DATASET ROWS:
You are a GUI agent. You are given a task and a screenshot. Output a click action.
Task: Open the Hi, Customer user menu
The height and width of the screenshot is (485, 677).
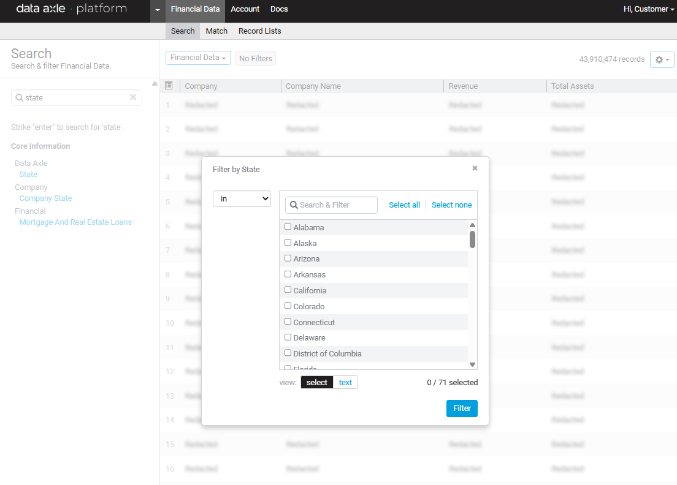pyautogui.click(x=649, y=9)
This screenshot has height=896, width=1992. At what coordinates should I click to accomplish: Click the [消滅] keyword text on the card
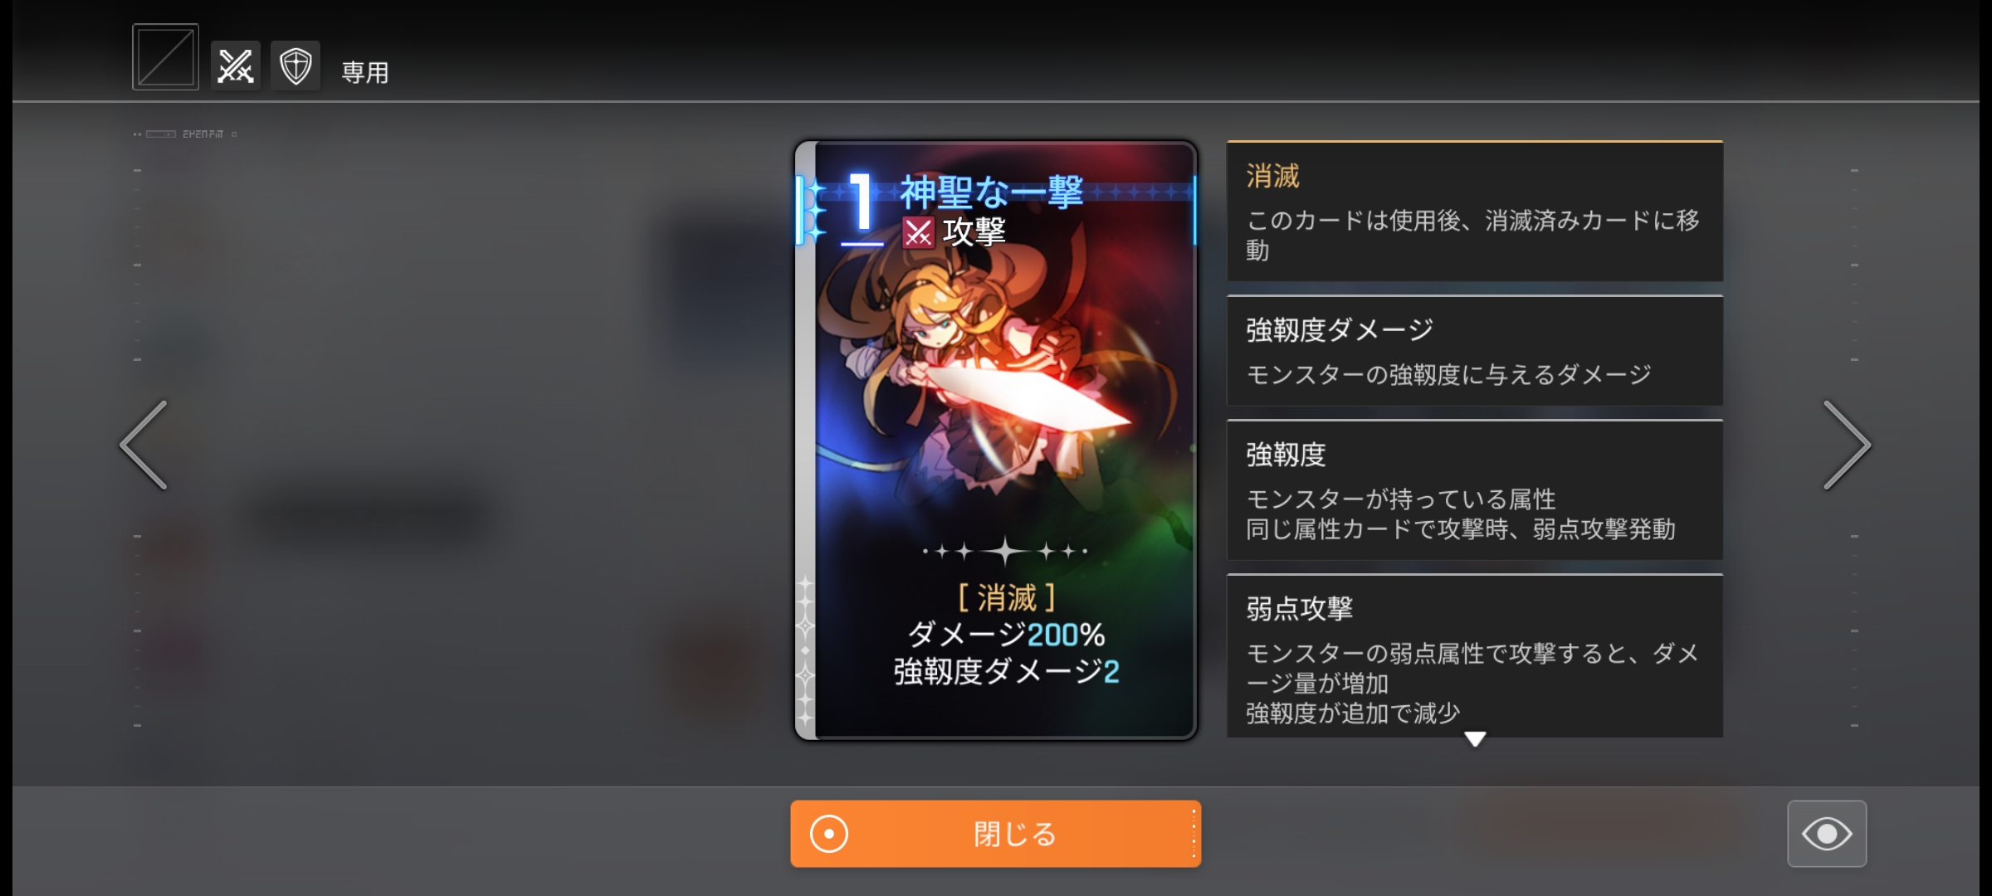(x=1006, y=597)
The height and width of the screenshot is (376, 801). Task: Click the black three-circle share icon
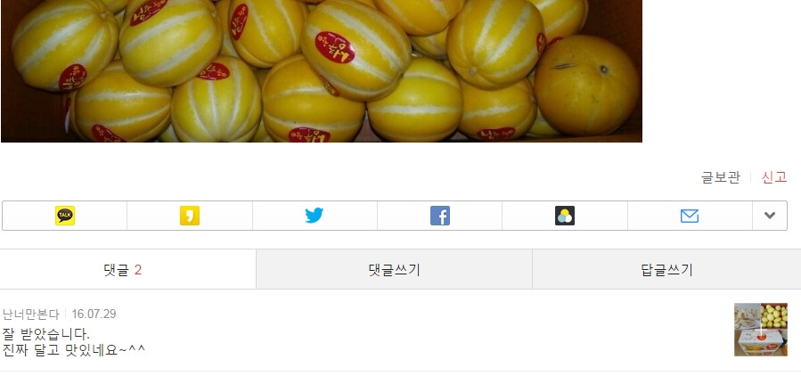pos(565,216)
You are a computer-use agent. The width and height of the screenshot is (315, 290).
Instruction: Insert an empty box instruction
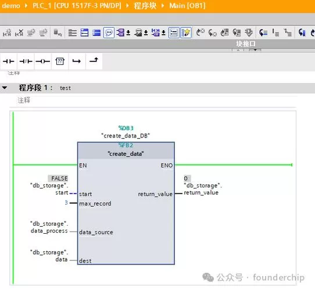pos(60,61)
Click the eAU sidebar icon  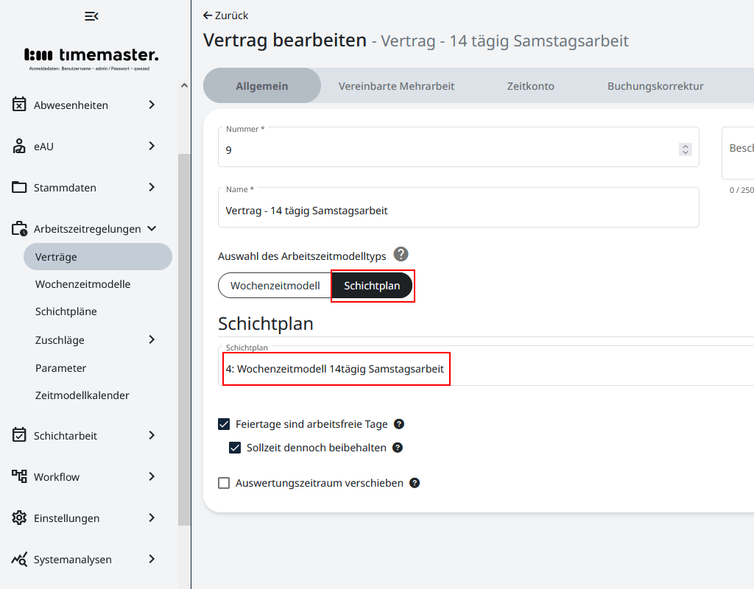pos(19,146)
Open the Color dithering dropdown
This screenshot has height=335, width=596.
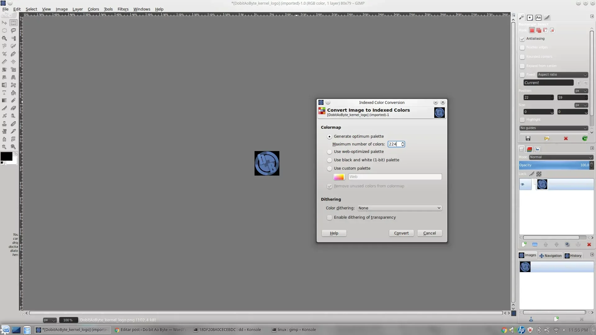click(x=399, y=208)
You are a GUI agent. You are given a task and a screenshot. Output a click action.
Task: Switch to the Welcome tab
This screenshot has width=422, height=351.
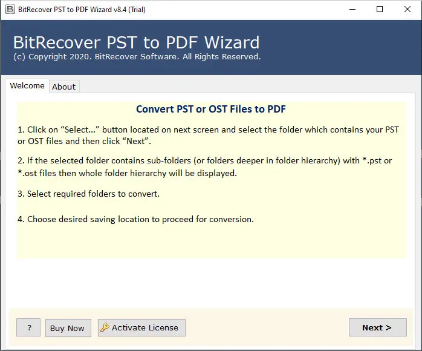(27, 86)
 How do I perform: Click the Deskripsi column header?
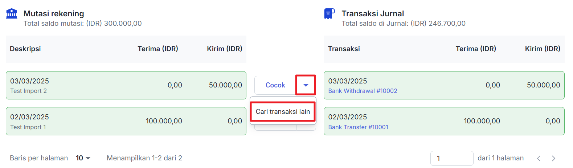click(25, 49)
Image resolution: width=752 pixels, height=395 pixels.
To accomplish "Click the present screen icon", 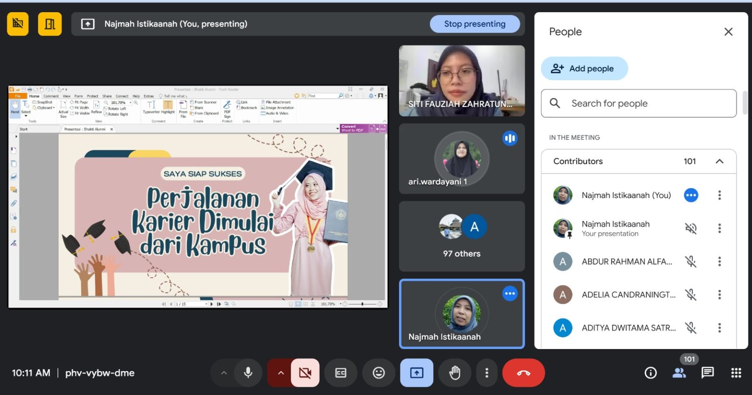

AIM: Please state how many of the lines above contain the string "This", counting case, and give only the number.

FULL ANSWER: 3